61Fresh has found an interesting way to use Twitter to let Bostonians decide what news they care about most. Created by the Boston Globe’s R&D group, @GlobeLab, and funded by a Knight Foundation (@knightfdn) grant, the site’s mandate is simple: to aggregate all Boston-related news, as tweeted by Boston residents.
Like other crowd-driven news aggregators, @61Fresh draws from hundreds of Boston-area news sources (more than 500 in total) to pull together a full picture of what’s happening in the region. The site is unique in that it uses Bostonians’ Tweets to source and rank stories in order of popularity, as measured by mentions (including Tweets and retweets). “Our primary goal is to highlight Boston news that Bostonians are talking about,” says Dan McLaughlin, from the @globelab team. “So we follow Twitter users in the Boston metro area, and look at the links they’re tweeting.”

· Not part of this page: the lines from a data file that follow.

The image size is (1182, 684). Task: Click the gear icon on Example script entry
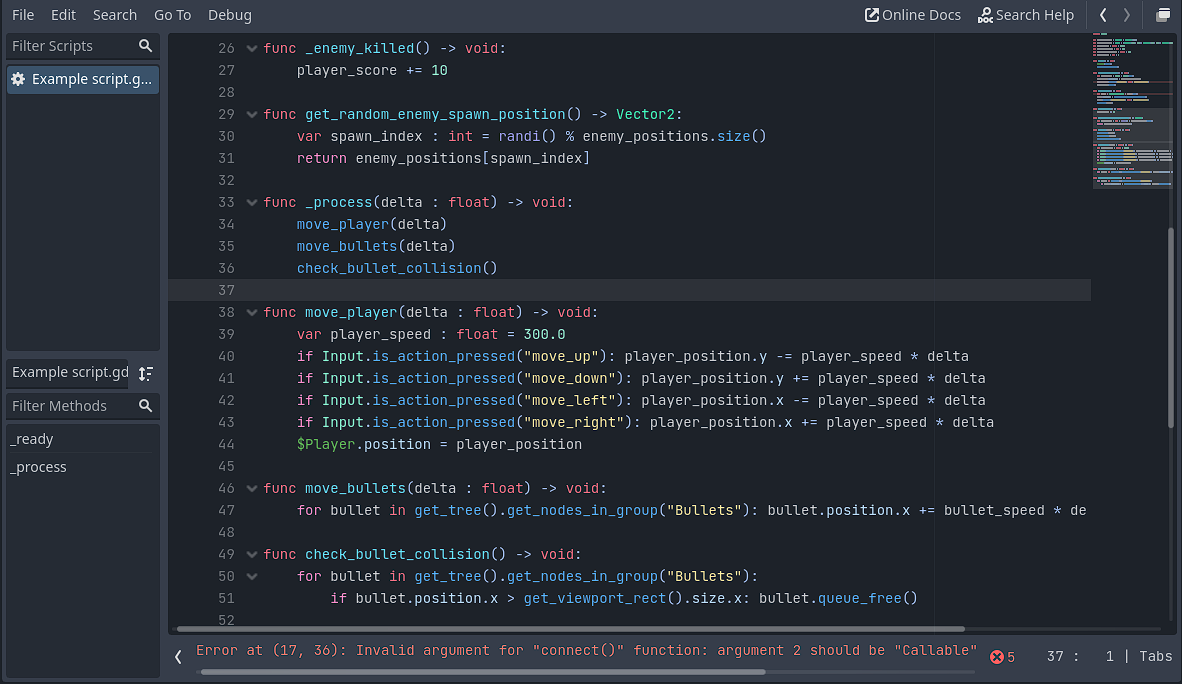(17, 79)
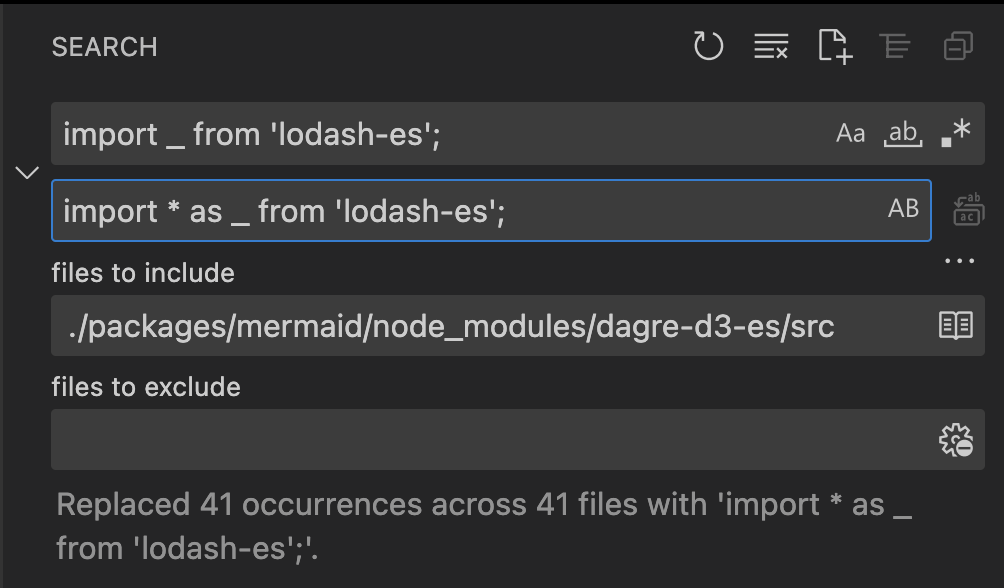The width and height of the screenshot is (1004, 588).
Task: Collapse all search results
Action: tap(959, 46)
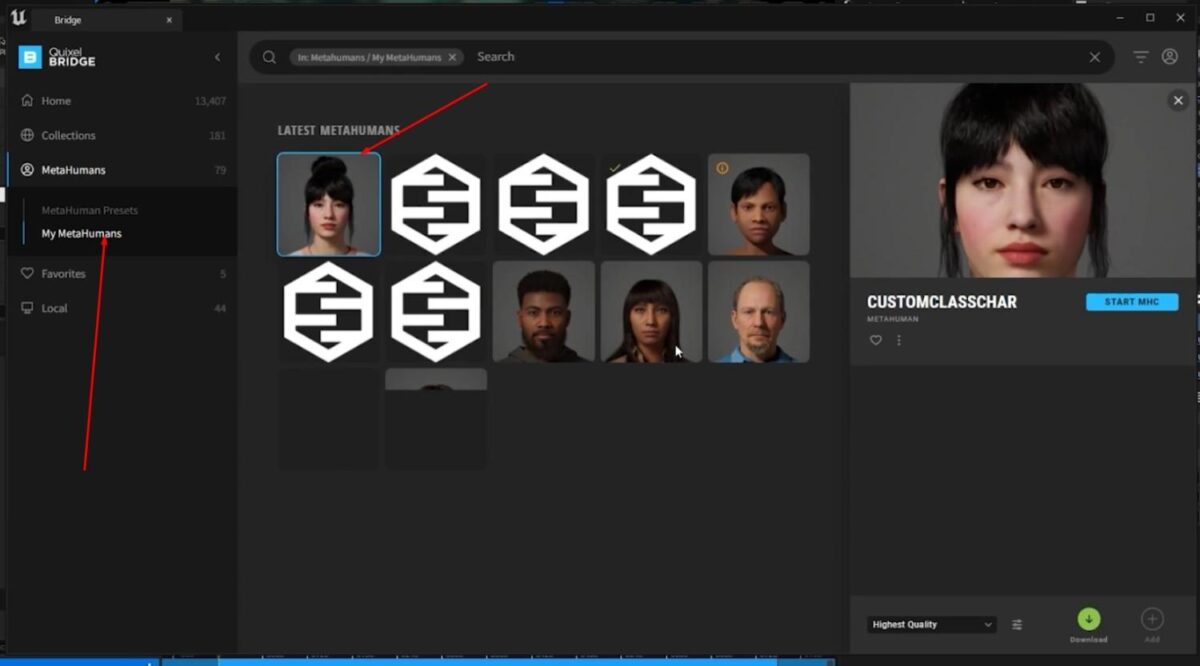Select the dark-haired woman MetaHuman thumbnail
This screenshot has width=1200, height=666.
click(329, 204)

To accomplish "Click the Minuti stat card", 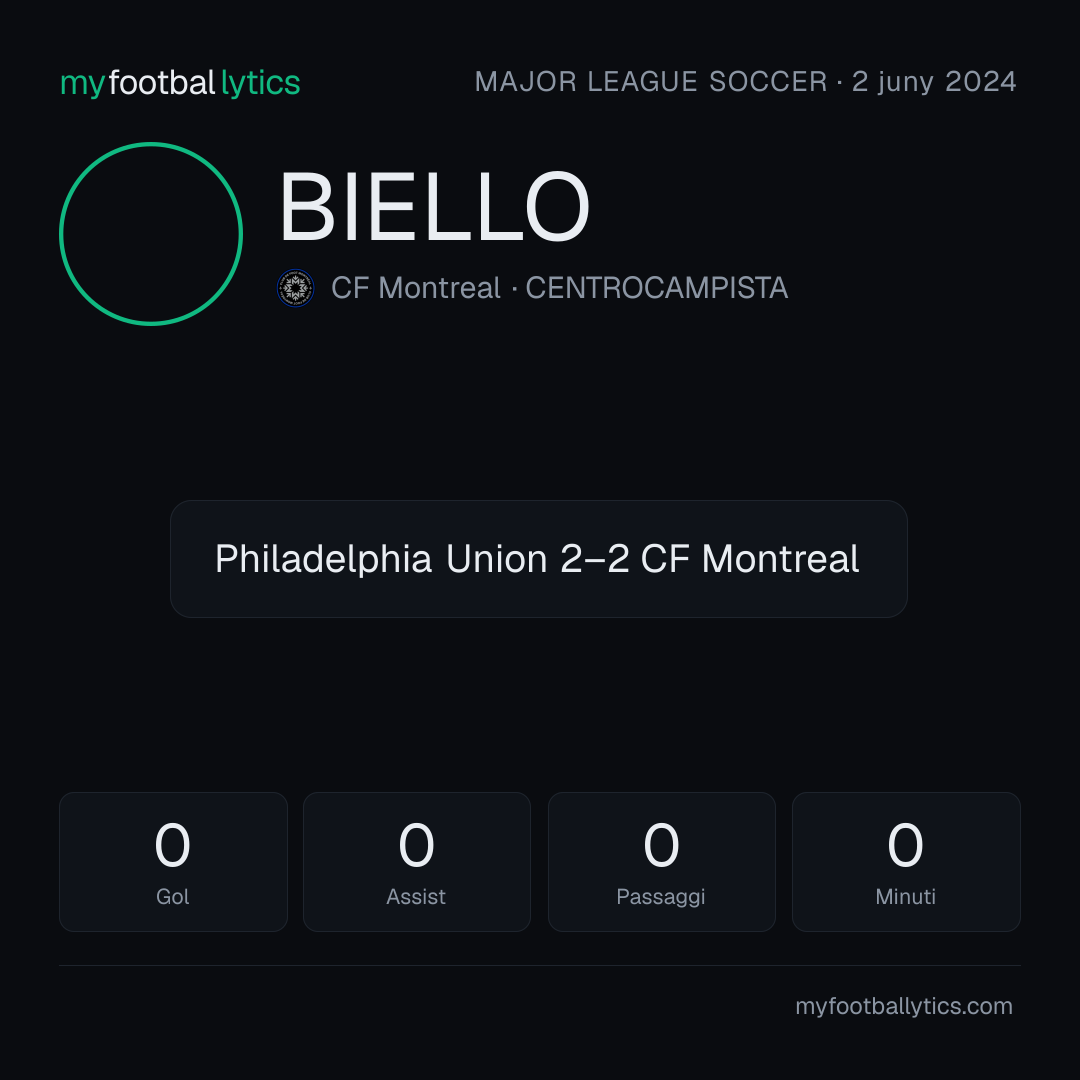I will [x=906, y=862].
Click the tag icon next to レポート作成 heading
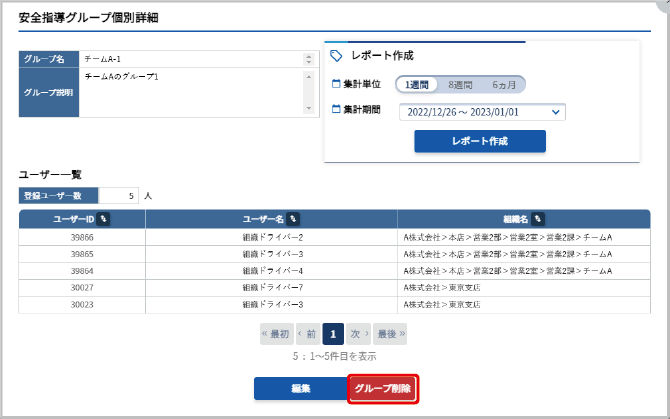Viewport: 670px width, 419px height. (336, 56)
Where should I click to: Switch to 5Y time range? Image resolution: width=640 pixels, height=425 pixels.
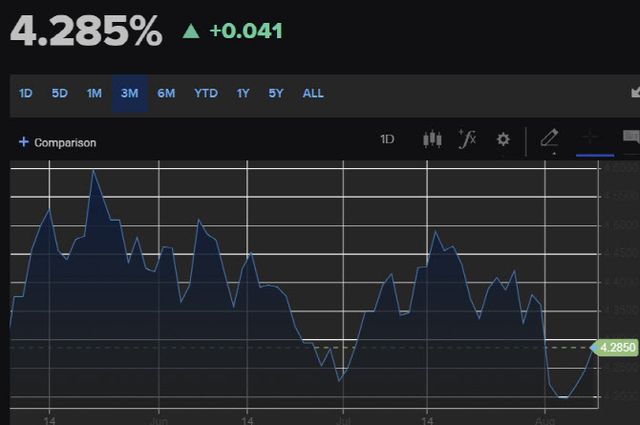pyautogui.click(x=276, y=93)
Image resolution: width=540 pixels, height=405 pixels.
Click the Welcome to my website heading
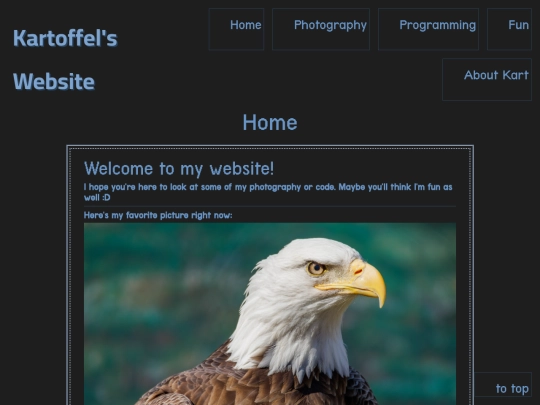tap(179, 169)

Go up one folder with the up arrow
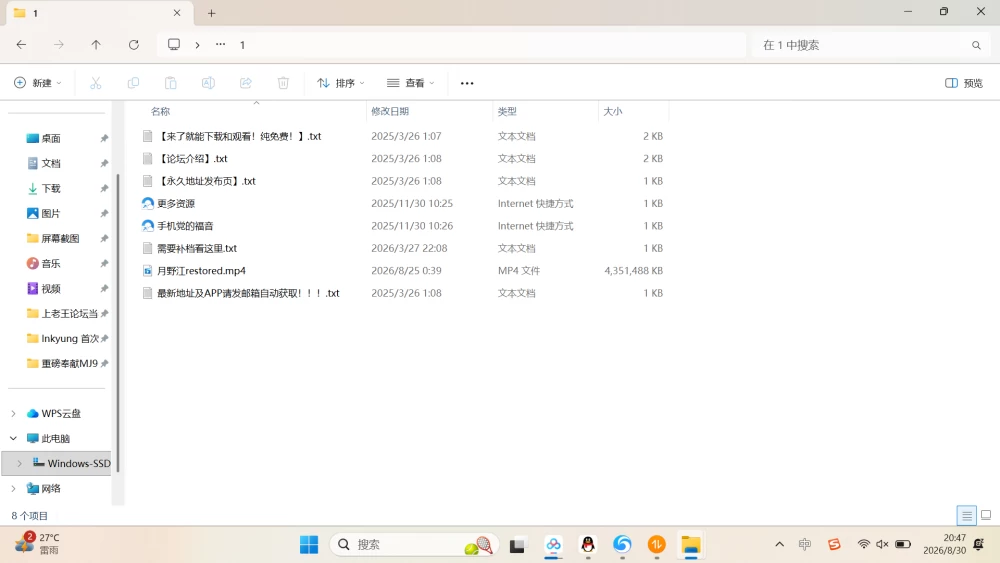point(96,45)
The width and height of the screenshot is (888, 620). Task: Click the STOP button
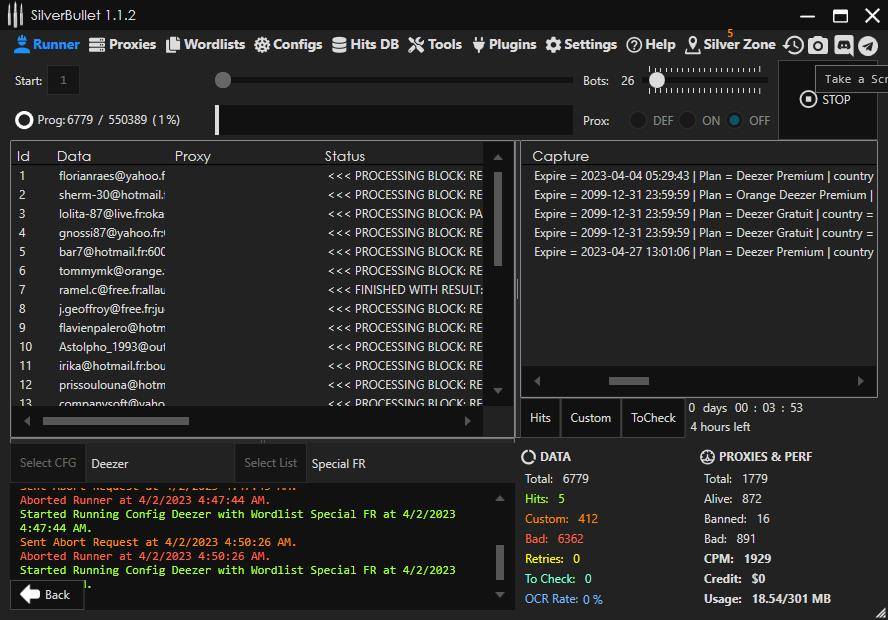pos(825,99)
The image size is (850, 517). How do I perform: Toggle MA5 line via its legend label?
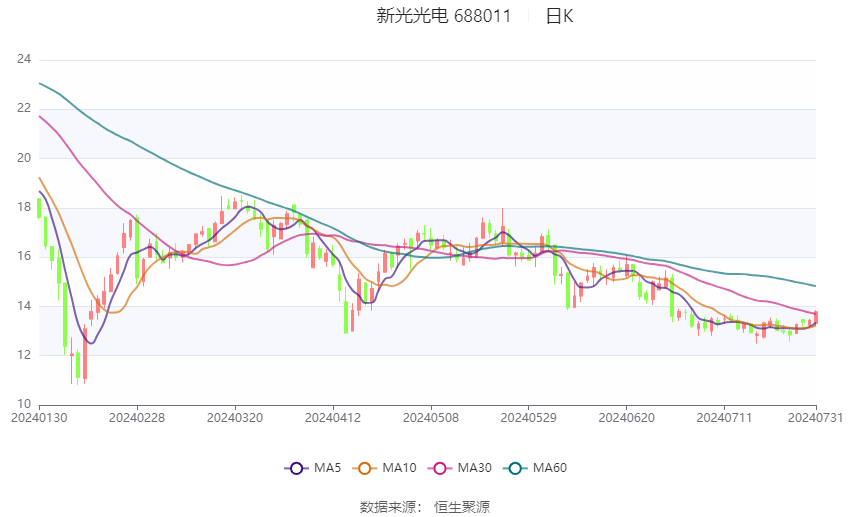pos(329,468)
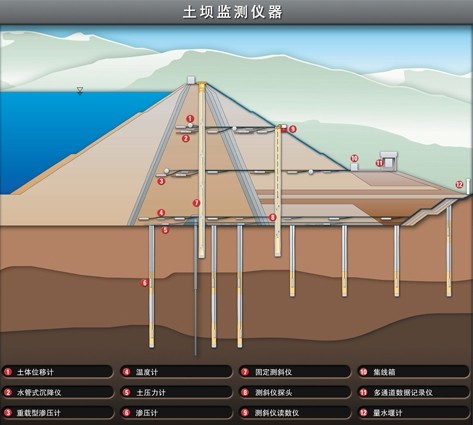Click red marker 5 under the dam foundation
473x425 pixels.
[165, 230]
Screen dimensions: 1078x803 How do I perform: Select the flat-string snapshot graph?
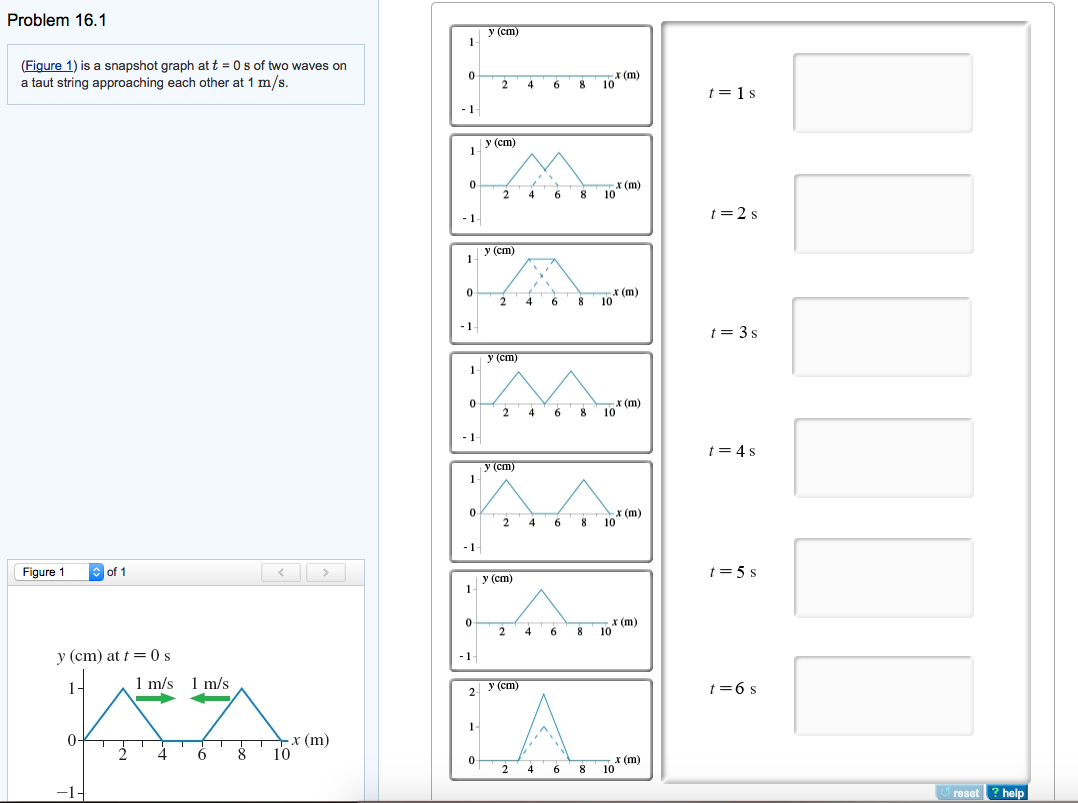tap(551, 75)
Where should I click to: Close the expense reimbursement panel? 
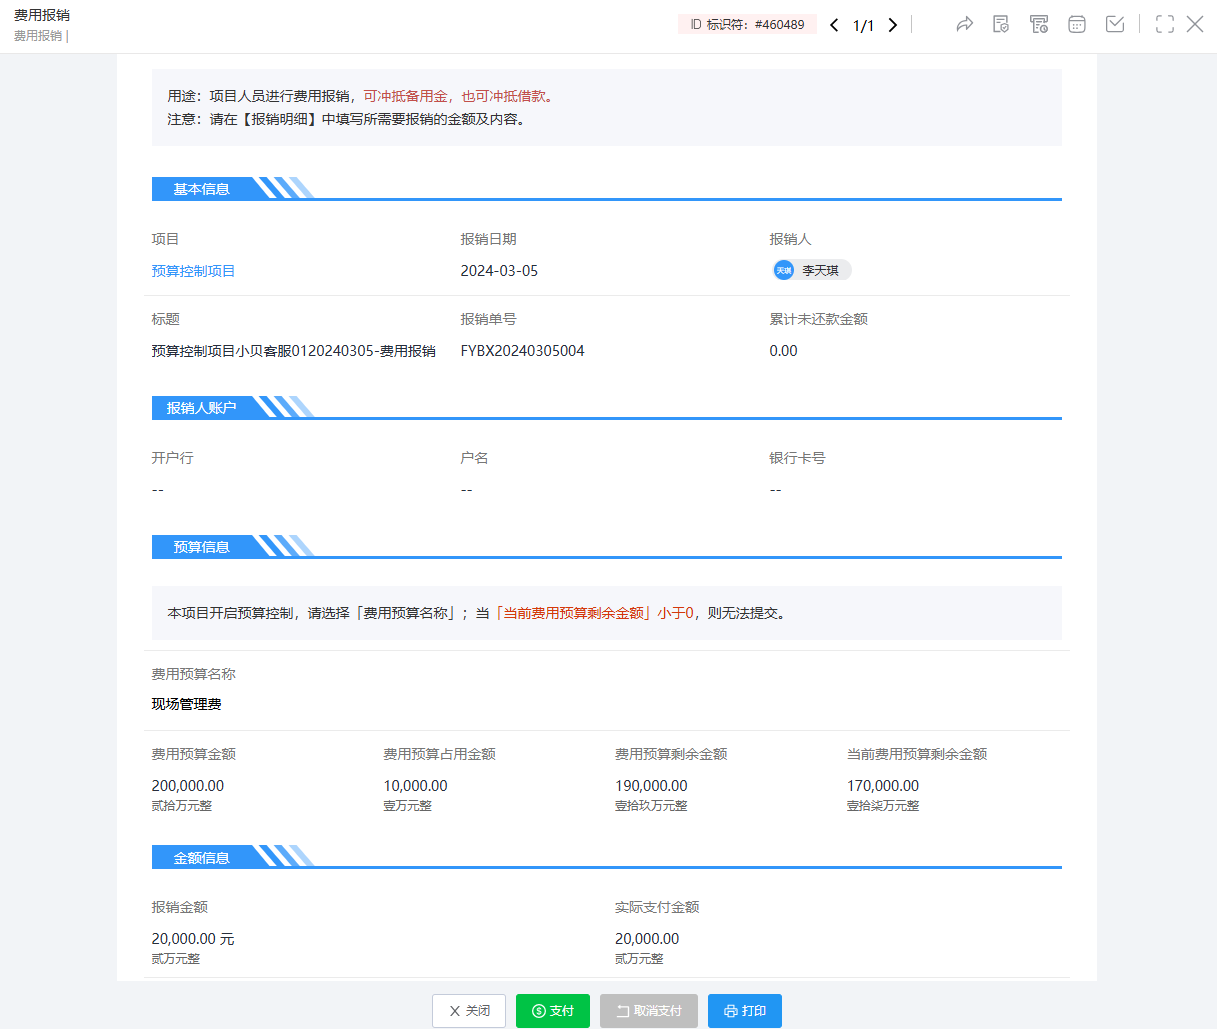coord(1195,25)
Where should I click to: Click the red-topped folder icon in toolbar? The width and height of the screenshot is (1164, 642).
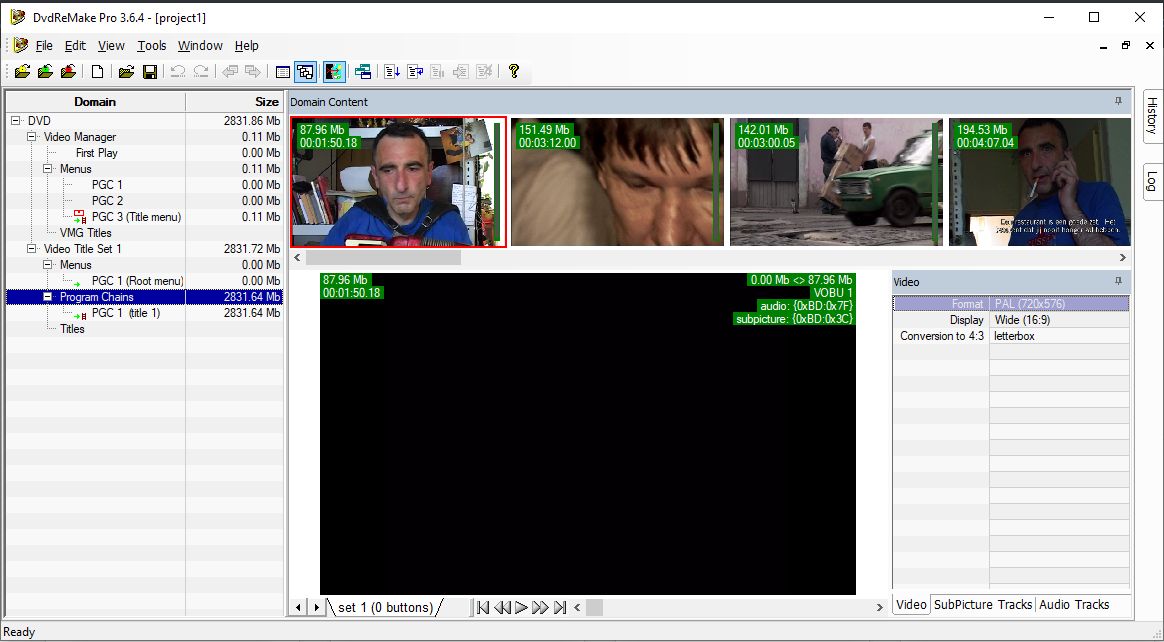pos(68,71)
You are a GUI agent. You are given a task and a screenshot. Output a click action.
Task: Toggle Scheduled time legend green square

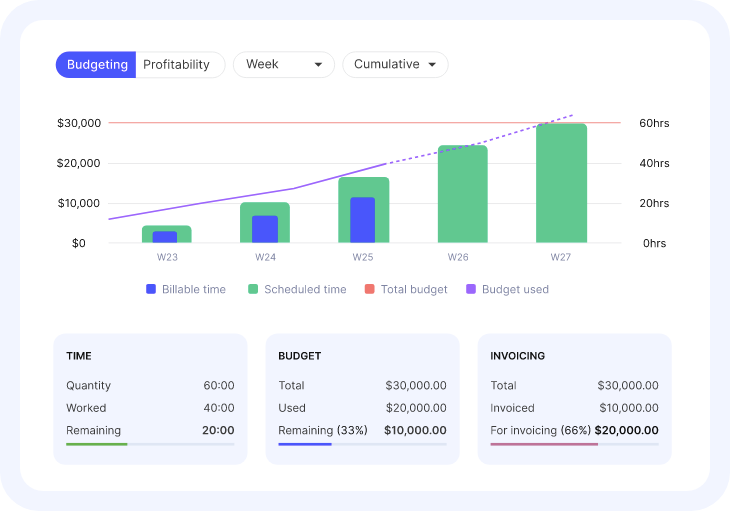coord(254,289)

Screenshot used with permission from 61Fresh
The genesis of the project came from a desire to streamline the local media landscape. “There was a need for a single page where the major stories of the day could get attention regardless of where they came from,” says Chris Marstell, creative technologist at @globelab. But with a multitude of potential sources, the trick was separating a signal from the noise. “Twitter and its API was the obvious solution,” says Marstell, “A local Tweet about a story could represent a vote for its importance at a moment in time.”
61Fresh opts for Tweets over traditional headlines.
In all, 61Fresh identified a group of 250,000 local Twitter users who could help choose the news and followed them all - in fact the number is always growing as the team find new users. The team created its own algorithms to determine where Tweets were originating, and used filters to identify top stories (one filter lets users filter out any sports-related news). Rather than using traditional headlines, 61Fresh uses Tweets on its homepage to call out specific stories.
The site gives a glimpse of how Twitter closes the loop between news and real-time conversations. The team stores Tweets in a database to power the @61Fresh homepage. To build clusters of stories about the same topic, the team uses a process called Latent Semantic Indexing, which looks for specific language terms. To organize the page order, they use an algorithm that balances the scope of the conversation against that story’s age, so that new ones rise to the top, and important ones don’t get buried.
While the underlying algorithms may be complicated, the site itself is simple: a one-stop shop for all news related to Boston and Bostonians.